An approving burst of sunshine greeted our arrival on the plain.

IV
CAVE-WORSHIP

Why has the exalted archangel chosen for an abode this reeking cell, rather than some well-built temple in the sunshine? “As symbolizing a ray of light that penetrates into the gloom,” so they will tell you. It is more likely that he entered it as an extirpating warrior, to oust that heathen shape which Strabo describes as dwelling in its dank recesses, and to take possession of the cleft in the name of Christianity. Sant’ Angelo is one of many places where Michael has performed the duty of Christian Hercules, cleanser of Augean stables.

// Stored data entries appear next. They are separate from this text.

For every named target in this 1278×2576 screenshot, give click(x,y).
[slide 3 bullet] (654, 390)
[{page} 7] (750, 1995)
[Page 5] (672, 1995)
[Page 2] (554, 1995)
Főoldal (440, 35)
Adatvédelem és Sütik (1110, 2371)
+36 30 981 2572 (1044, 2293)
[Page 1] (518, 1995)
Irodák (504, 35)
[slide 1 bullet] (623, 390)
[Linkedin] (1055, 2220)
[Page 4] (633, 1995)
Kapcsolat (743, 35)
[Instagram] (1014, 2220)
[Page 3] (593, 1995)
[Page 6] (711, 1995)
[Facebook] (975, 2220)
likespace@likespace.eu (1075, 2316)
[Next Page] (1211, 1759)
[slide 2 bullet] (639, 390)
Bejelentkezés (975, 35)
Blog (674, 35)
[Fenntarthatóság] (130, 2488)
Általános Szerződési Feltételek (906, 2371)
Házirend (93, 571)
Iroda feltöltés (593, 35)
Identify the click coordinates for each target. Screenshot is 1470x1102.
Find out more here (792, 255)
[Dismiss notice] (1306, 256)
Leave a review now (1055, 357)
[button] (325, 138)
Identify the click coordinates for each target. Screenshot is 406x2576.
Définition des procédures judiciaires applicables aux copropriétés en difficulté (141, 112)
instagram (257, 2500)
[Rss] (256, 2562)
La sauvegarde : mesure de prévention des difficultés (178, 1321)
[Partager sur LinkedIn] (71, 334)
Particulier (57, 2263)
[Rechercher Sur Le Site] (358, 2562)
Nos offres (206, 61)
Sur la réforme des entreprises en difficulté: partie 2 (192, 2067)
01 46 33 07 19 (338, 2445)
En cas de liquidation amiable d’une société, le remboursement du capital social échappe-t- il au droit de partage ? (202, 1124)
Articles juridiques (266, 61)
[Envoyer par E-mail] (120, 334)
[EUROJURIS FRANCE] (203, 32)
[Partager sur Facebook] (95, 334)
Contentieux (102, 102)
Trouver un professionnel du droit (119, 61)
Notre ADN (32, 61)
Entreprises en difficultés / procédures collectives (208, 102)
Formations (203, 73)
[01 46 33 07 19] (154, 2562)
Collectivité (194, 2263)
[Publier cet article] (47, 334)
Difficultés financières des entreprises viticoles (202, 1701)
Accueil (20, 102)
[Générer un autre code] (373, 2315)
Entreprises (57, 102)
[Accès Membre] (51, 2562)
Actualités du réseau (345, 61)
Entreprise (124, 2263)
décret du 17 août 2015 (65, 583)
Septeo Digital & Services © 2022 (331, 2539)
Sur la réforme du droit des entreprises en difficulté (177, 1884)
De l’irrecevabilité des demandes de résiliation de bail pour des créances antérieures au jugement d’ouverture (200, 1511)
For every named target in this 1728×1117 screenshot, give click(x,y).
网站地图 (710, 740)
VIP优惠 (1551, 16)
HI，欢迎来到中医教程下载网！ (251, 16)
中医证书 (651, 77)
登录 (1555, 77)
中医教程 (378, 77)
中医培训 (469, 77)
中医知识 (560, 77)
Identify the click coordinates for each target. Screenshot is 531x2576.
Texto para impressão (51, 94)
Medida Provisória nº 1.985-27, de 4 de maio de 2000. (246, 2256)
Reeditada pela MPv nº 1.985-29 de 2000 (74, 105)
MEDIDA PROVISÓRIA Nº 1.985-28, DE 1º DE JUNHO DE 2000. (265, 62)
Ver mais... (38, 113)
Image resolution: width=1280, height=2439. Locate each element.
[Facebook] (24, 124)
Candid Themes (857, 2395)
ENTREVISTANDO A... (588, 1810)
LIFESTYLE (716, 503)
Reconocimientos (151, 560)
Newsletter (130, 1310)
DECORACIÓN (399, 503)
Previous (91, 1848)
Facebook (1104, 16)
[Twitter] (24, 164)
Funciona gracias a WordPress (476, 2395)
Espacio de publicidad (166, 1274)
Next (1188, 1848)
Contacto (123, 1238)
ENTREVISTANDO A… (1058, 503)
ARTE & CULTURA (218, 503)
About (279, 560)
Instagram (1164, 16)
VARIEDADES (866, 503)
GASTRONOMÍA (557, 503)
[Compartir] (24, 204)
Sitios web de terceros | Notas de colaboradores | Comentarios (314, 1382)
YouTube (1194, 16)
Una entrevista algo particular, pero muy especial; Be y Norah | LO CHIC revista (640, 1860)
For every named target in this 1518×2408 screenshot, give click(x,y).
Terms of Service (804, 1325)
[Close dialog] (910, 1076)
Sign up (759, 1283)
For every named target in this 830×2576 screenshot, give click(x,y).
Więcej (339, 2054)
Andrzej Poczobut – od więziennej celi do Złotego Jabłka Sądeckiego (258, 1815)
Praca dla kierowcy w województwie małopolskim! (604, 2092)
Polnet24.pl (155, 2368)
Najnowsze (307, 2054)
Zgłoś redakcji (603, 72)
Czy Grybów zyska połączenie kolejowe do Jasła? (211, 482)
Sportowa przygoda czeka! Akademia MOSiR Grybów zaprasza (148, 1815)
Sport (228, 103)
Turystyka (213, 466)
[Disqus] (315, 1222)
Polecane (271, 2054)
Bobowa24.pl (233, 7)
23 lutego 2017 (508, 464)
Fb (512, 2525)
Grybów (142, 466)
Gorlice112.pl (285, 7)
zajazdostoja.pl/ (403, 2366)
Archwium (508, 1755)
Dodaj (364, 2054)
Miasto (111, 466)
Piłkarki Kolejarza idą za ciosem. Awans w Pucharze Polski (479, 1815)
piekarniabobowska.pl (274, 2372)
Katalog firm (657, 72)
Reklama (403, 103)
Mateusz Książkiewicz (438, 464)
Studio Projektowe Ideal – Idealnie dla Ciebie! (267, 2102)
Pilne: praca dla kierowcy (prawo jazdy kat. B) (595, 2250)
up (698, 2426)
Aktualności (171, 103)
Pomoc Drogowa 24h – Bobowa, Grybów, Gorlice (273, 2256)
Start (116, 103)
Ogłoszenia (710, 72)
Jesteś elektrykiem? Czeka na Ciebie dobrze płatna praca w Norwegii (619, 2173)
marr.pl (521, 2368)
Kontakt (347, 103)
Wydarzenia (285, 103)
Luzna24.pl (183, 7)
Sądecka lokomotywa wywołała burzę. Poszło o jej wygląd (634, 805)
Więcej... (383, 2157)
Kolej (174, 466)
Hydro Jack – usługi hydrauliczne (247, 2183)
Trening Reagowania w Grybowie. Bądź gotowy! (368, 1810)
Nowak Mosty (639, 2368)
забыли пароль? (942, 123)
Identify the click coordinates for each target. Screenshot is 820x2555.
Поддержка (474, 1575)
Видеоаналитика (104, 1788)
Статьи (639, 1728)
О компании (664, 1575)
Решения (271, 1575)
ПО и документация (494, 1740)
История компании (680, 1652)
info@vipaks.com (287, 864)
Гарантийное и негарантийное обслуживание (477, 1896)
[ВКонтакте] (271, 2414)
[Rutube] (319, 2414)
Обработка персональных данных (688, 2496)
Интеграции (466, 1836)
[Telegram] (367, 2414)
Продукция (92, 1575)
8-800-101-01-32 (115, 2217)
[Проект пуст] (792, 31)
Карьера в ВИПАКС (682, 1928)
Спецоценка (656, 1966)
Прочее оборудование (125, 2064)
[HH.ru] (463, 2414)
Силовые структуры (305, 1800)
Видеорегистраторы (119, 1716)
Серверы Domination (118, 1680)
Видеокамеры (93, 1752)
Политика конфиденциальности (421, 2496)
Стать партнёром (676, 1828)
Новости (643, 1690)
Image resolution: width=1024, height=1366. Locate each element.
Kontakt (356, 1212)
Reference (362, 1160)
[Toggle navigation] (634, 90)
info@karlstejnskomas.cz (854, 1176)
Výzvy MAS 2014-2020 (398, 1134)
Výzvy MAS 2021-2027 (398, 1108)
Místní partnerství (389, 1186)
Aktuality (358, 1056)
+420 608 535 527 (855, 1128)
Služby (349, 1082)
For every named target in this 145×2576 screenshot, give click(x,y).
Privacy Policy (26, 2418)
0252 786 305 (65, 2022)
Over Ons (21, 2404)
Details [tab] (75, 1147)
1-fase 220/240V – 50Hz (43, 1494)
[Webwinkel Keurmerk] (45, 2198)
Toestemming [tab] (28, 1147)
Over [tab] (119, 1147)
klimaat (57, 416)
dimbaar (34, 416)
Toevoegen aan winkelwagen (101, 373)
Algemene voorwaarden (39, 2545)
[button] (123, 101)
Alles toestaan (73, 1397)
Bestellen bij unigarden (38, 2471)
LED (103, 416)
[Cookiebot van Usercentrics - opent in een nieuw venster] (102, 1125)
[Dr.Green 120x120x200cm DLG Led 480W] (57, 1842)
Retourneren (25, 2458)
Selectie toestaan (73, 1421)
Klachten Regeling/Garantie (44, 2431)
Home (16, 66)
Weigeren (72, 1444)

For the rest, this cave-worship is older than any god or devil. It is the cult of the feminine principle—a relic of that aboriginal obsession of mankind to shelter in some Cloven Rock of Ages, in the sacred womb of Mother Earth who gives us food and receives us after death. Grotto-apparitions, old and new, are but the popular explanations of this dim primordial craving, and hierophants of all ages have understood the commercial value of the holy shudder which penetrates in these caverns to the heart of worshippers, attuning them to godly deeds. So here, close beside the altar, the priests are selling fragments of the so-called “Stone of Saint Michael.” The trade is brisk.